Feinstein Institute hands out award

Bill San Antonio

The Feinstein Institute for Medical Research and the monthly medical journal Molecular Medicine announced Thursday that the first Anthony Cerami Award in Translational Medicine will go to Dr. Carl Nathan, the chairman of the department of Microbiology and Immunology at Weill Cornell Medical College, for his work in immunology. 

The award includes a $20,000 prize and is conferred semi-annually by the peer-reviewed, open-access journal Molecular Medicine published by the Feinstein Institute, according to a North Shore-LIJ Health System news release.

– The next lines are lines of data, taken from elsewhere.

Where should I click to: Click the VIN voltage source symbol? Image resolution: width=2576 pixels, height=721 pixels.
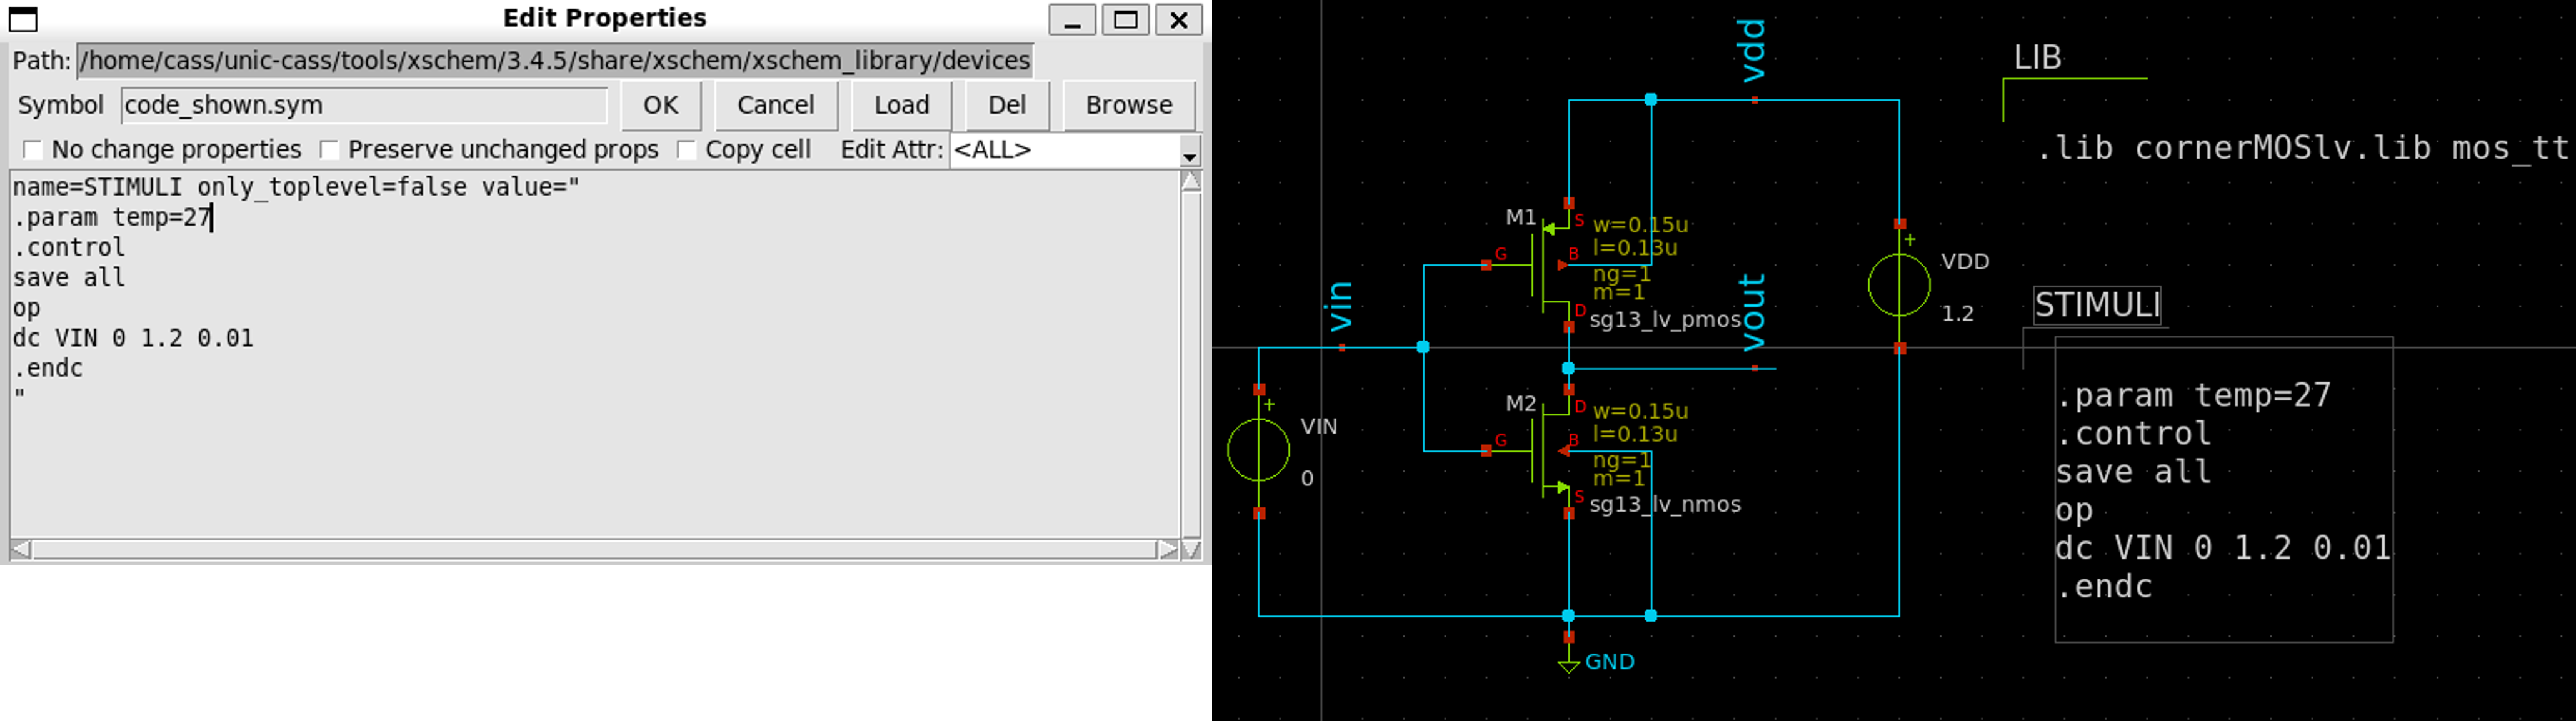(1258, 450)
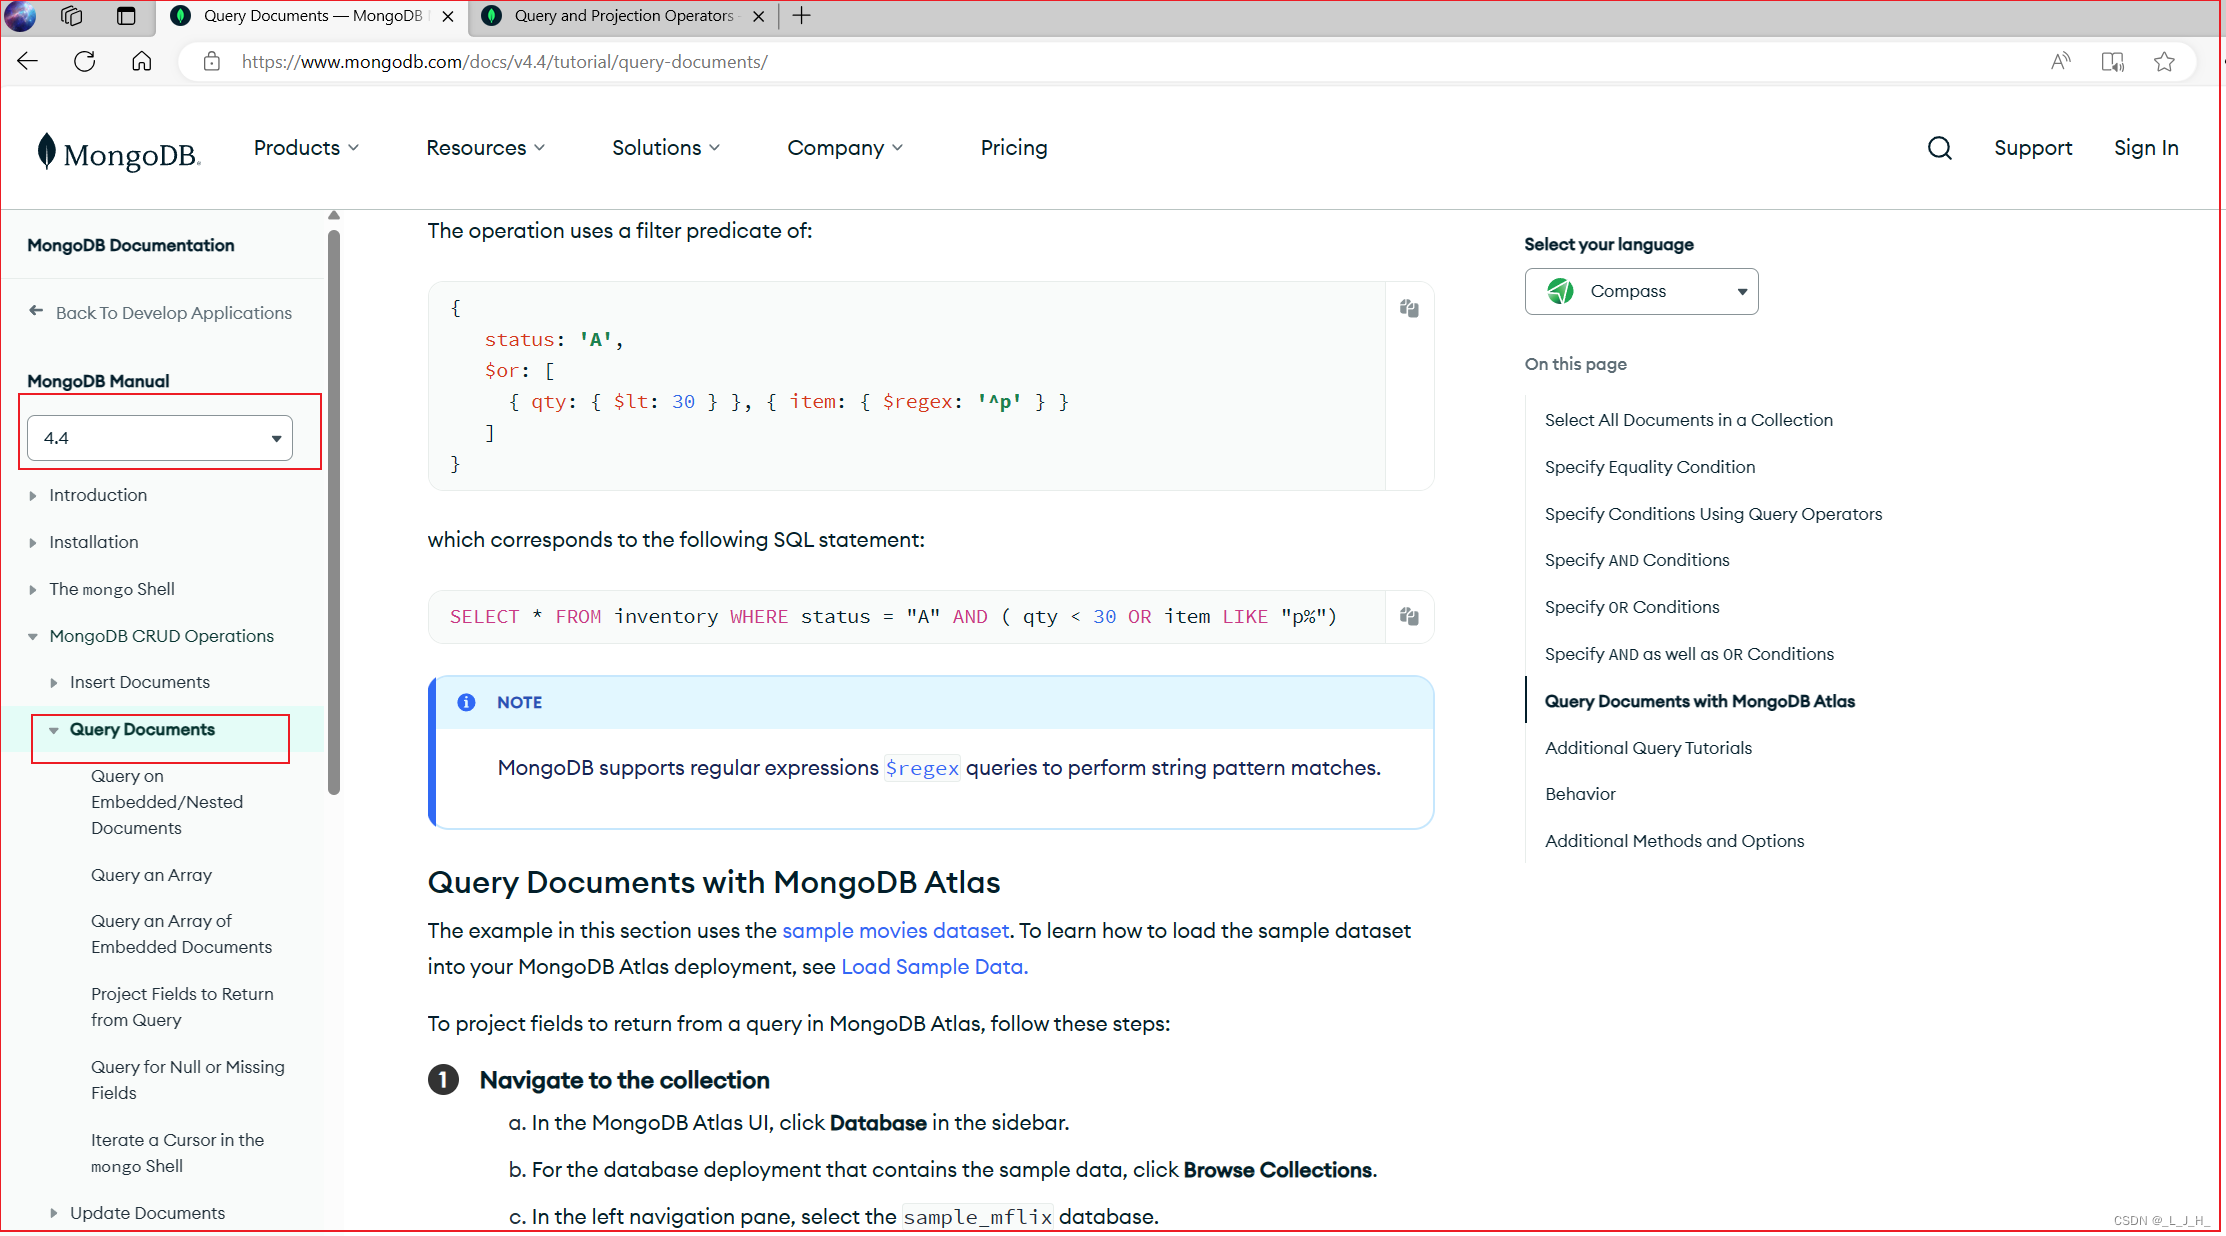Expand the Introduction tree item
This screenshot has width=2226, height=1236.
(33, 496)
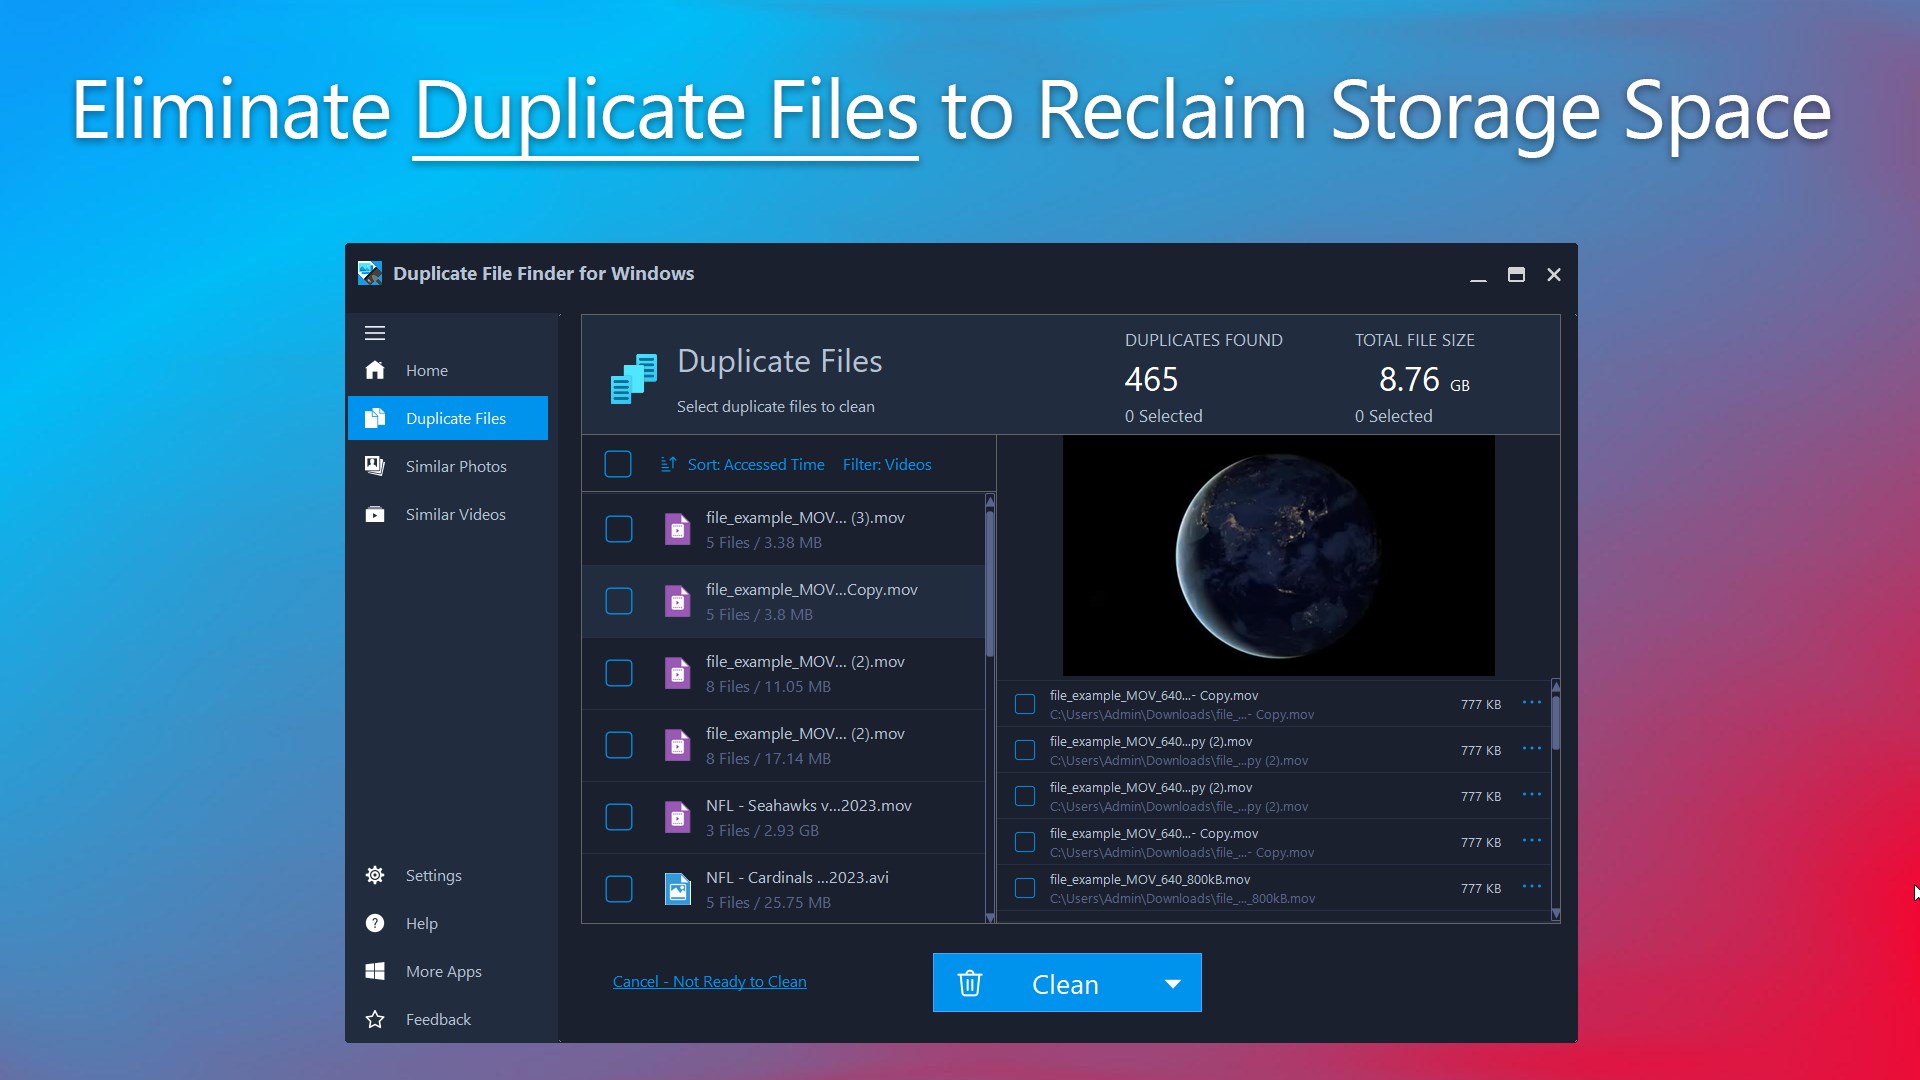Check the NFL - Seahawks group checkbox
1920x1080 pixels.
pos(619,817)
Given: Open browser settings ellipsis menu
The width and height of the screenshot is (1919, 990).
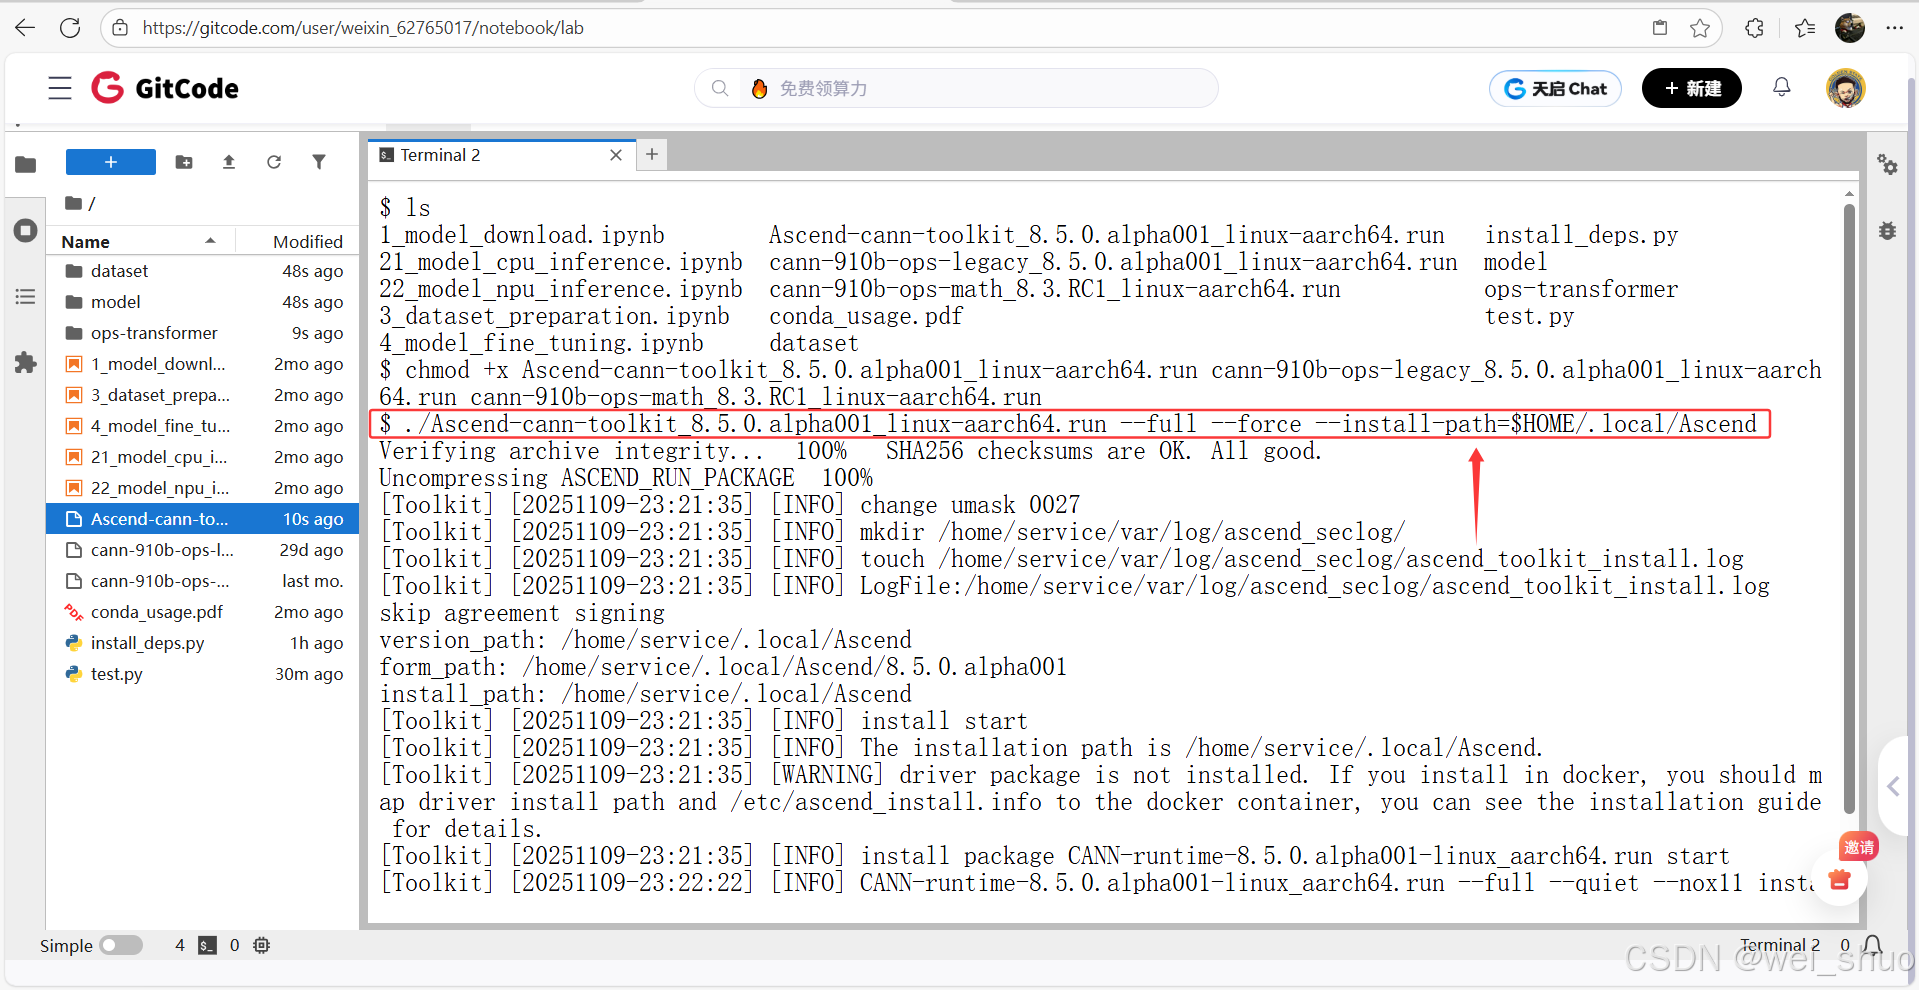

“Anthony Cerami’s work exemplifies the principle that basic research can be inspired by challenges in medicine and in turn can drive improvements in medical practice,” Nathan said. “It is a special privilege to count him as a friend and to receive the award that bears his name.”

“There is almost no chance in formal scientific publications to tell a personal story, certainly not one that spans more than 50 years,” Nathan added. “I hope this Cerami Award monograph and those that follow will give encouragement to younger scientists that what may seem to be a wandering or invisible path may turn out to be the fastest route to a new place, and that coming on a new place in science, and impacting medical practice, is an incomparable experience.”

Anthony Cerami is the founder, chairman of the board and chief executive officer of Araim Pharmaceuticals. He is also the Hermann Boerhaave visiting professor at Leiden University Medical School in the Netherlands.

According to the news release, the Cerami Award is meant to document the story behind discoveries in medicine and health care to inspire future generations of scientific researchers and investigators. 

“The Anthony Cerami Award in Transitional Medicine was created to recognize investigators who provided the crucial early insight and ideas that are the essence of discovery, creating new fields and research trajectories followed by the persistent clinical investigation that ultimately changes how disease is prevented, diagnosed and treated,” said Dr. Kevin J. Tracey, the president of the Feinstein Institute, the editor-in-chief of Molecular Medicine and a Cerami Award committee member. “Carl Nathan epitomizes the insight, genius and resolve that are at the heart of the discovery process.” 

Nathan has also written a monograph that appears in the October edition of the journal, titled “A Journey in Science: Promise, Purpose, Privilege,” in which he wrote, “There are many privileges in research. The most obvious is to choose your own path. The most important is to communicate, potentially with anyone, in terms that allow verifiable understanding. Communication in music, art, literature and dance is limitless in intensity, but indeterminate in accuracy. Van Gogh’s paintings move me, but there is no way to tell if I understand what he wanted to say. In science, we can repeat the experiment. If we get the same result, we understood, and we can build on that.”